Today, Ms Townshend, on behalf of the respondent prosecutor, has accepted or agreed with me that, when considering the issue of dual criminality and whether or not an offence is “an extradition offence” for the purposes of section 65 of the Act and the condition in section 65(3)(b) of the Act, the court must be sure that the facts alleged and relied upon by the requesting state would indeed constitute an offence under the law of England and Wales. In a situation where the parameters of an offence may not be precisely defined, it is not enough that the facts alleged and relied upon may constitute an offence. The court must be satisfied that they do constitute an offence. Herein lies the difficulty in the present case. As I have said, the only analogue offence relied upon under the law of England and Wales is a common law offence. There is no statutory definition of the offence, whose boundaries would thus be clearly defined by the statute.
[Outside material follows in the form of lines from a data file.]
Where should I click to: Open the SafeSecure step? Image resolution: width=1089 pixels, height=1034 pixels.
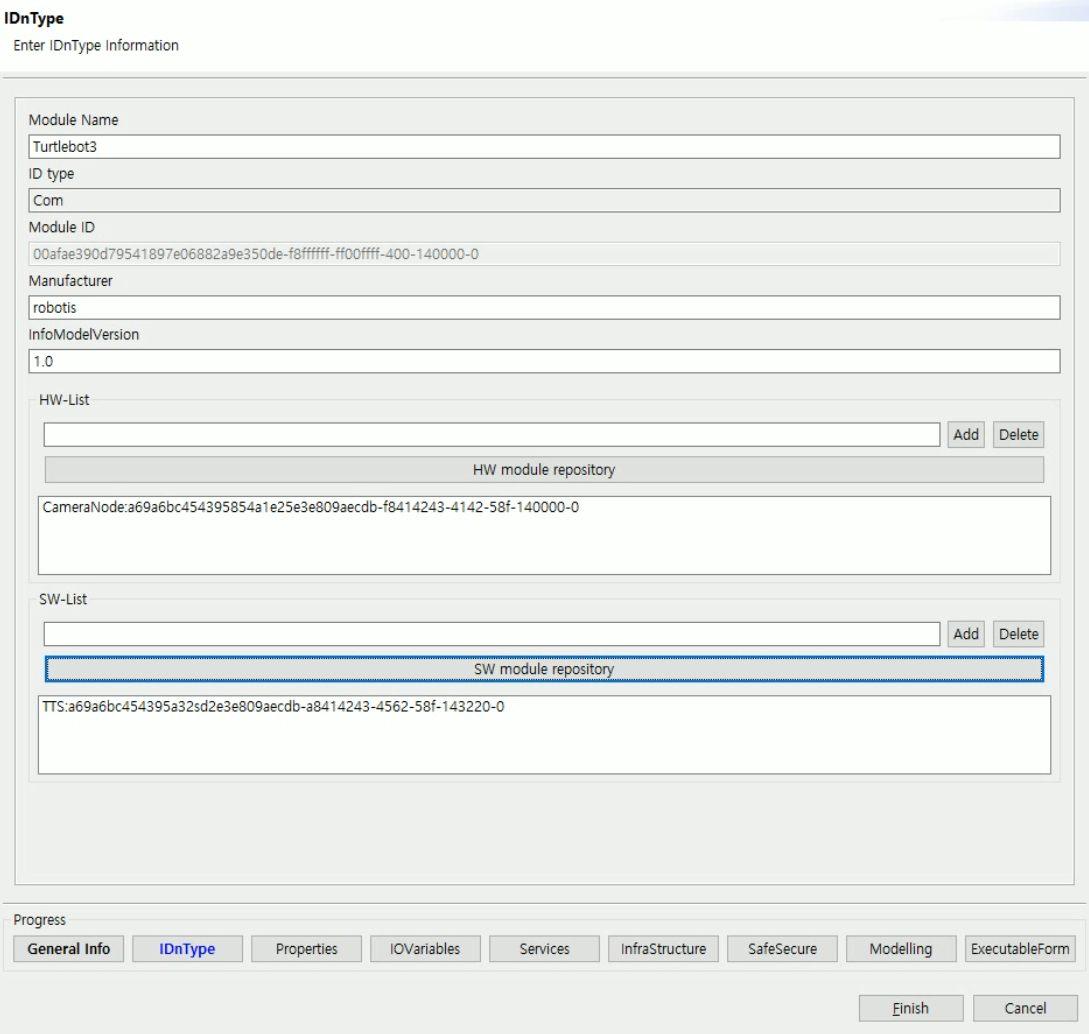[783, 948]
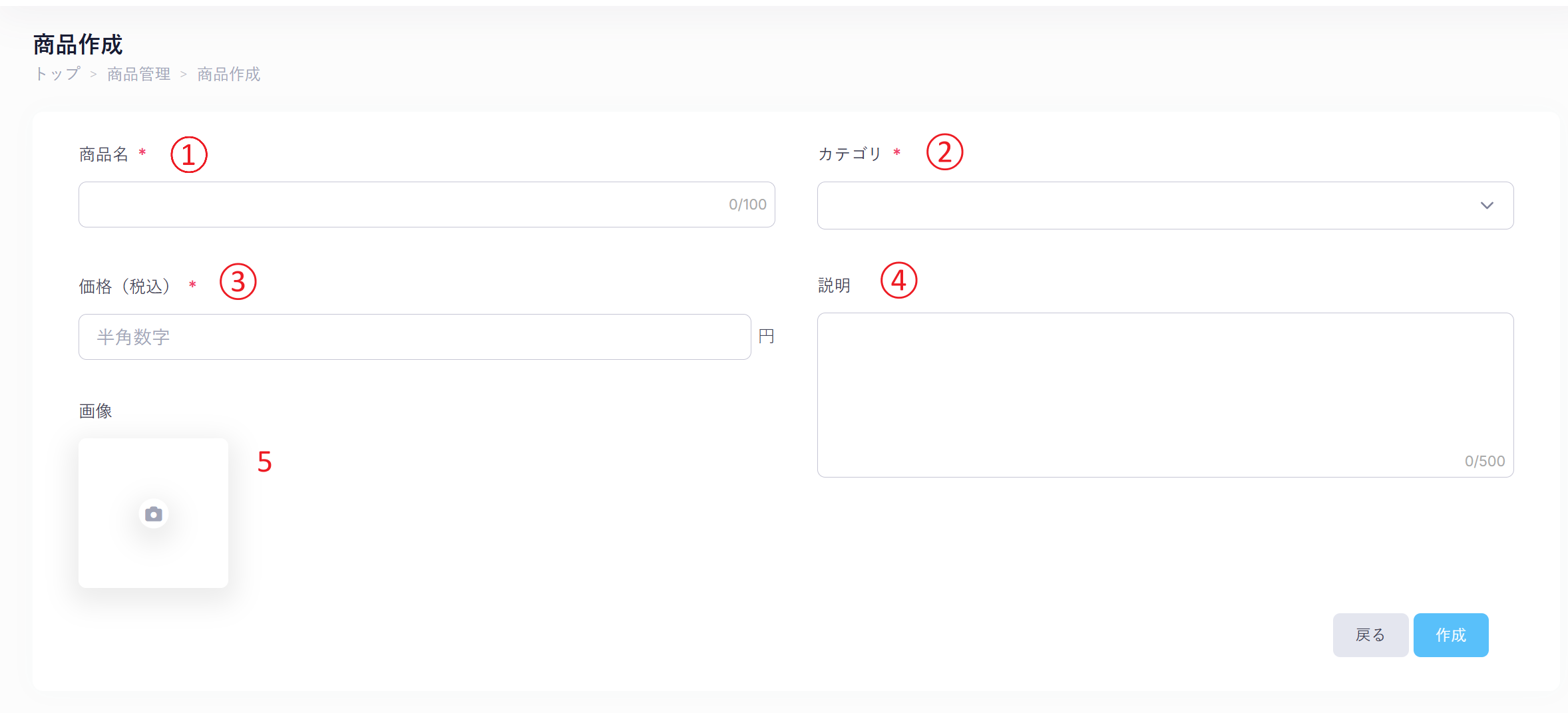1568x713 pixels.
Task: Click the 0/500 character counter
Action: coord(1484,461)
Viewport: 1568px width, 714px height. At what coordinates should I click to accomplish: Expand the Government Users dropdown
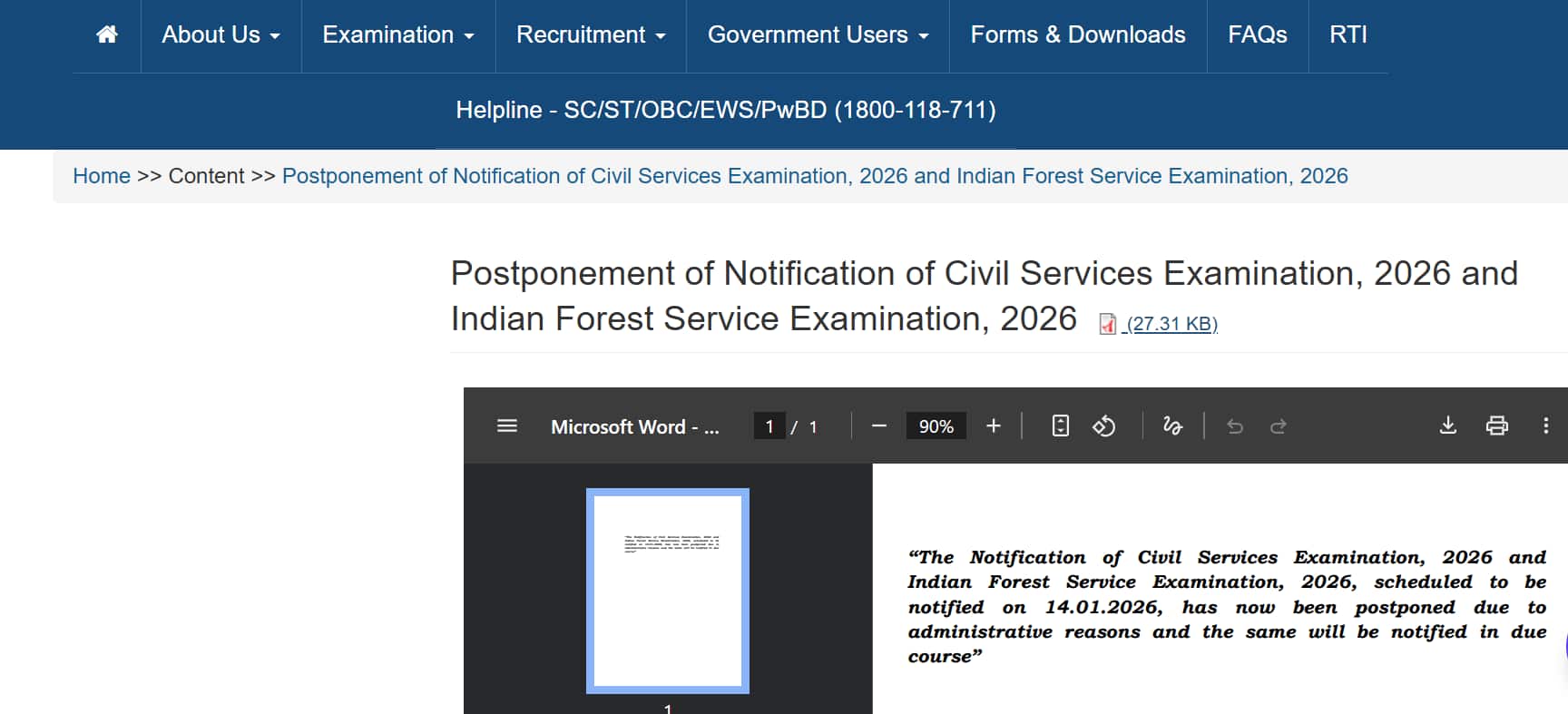click(x=818, y=34)
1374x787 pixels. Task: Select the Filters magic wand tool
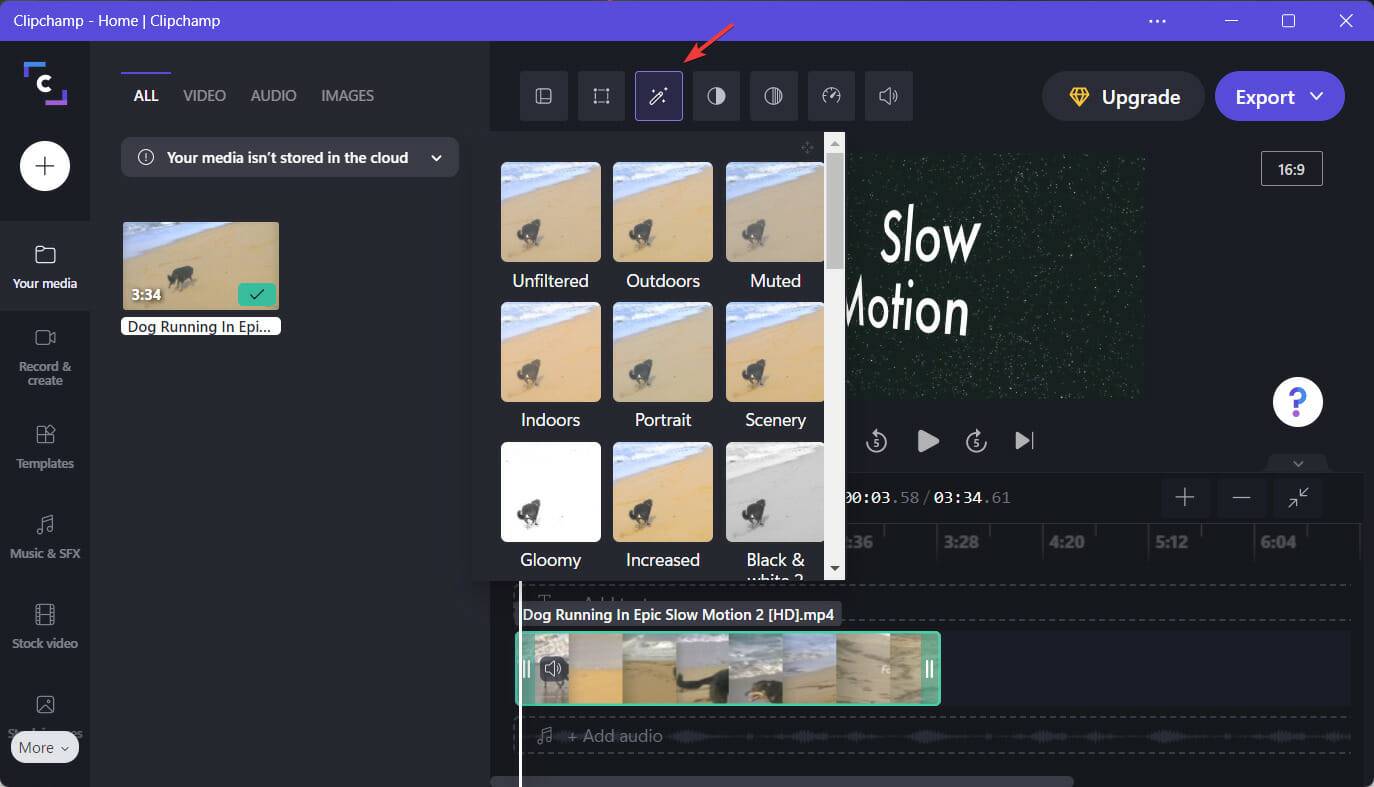coord(658,96)
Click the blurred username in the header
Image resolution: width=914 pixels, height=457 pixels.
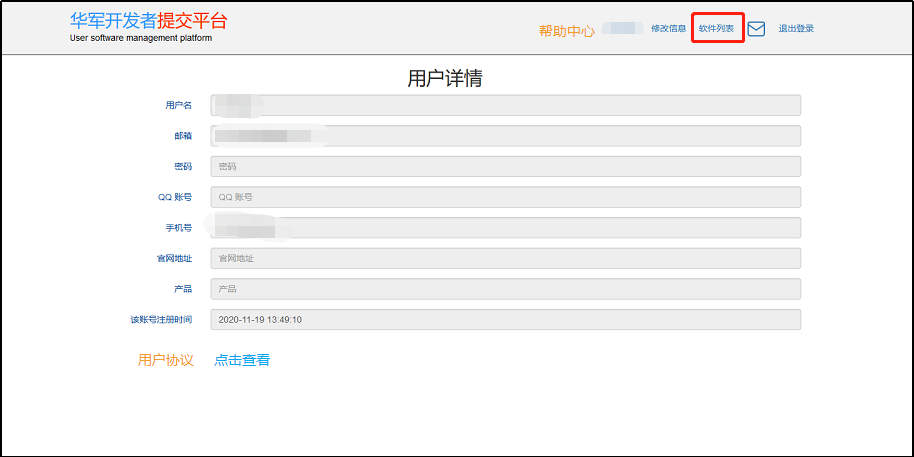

It is only possible to determine the boundaries of the common law offence of “escape from custody” by reference to a collection of decided authorities, a number of which I will refer to, in Archbold at paragraph 28–166.

17

The principal current authority appears from that passage in Archbold to be R v Dhillon [2005] EWCA Crim. 2996, in which the Court of Appeal Criminal Division gave judgment on 23 November 2005. It is not, in fact, possible to extract a precise ratio from the judgment in that case, because it is very clear from the latter part of the judgment, beginning at paragraph 22 through to the end of paragraph 29, that the essential basis upon which the Court of Appeal...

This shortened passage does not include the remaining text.